→ WHAT YOU ARE ASKED TO DO
Reproduce word for word the lines between the one containing "Open the Correction value dropdown" and the end of the entries below, both inclusive; leave out pictures.

→ DATA EXCERPTS
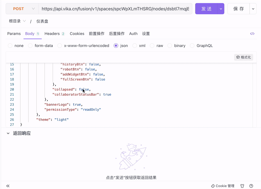The height and width of the screenshot is (189, 261).
Task: Expand the save button dropdown arrow
Action: (x=253, y=9)
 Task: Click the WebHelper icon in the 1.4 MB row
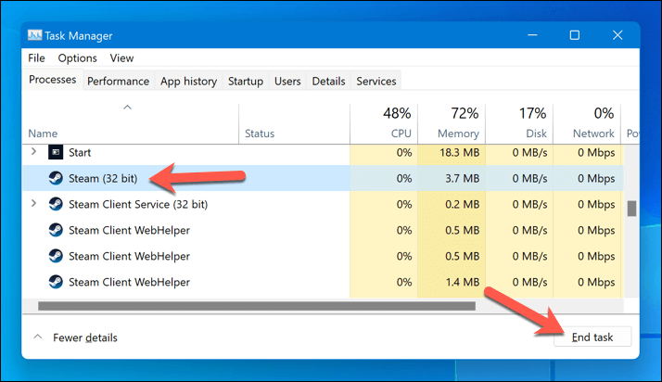point(56,282)
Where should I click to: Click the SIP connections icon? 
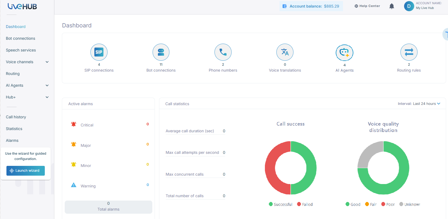click(99, 52)
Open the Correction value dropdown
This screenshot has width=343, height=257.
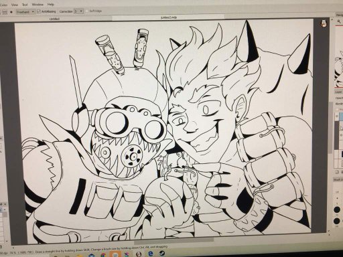tap(78, 11)
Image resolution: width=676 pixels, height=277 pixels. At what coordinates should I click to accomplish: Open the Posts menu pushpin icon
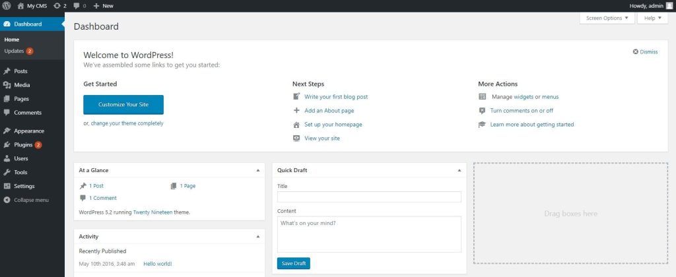pyautogui.click(x=7, y=71)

→ OUTPUT FOR THIS TASK
Open the Correction value dropdown
This screenshot has width=343, height=257.
tap(78, 11)
Image resolution: width=676 pixels, height=277 pixels. At what coordinates should I click to accomplish: Open the Posts menu pushpin icon
pyautogui.click(x=7, y=71)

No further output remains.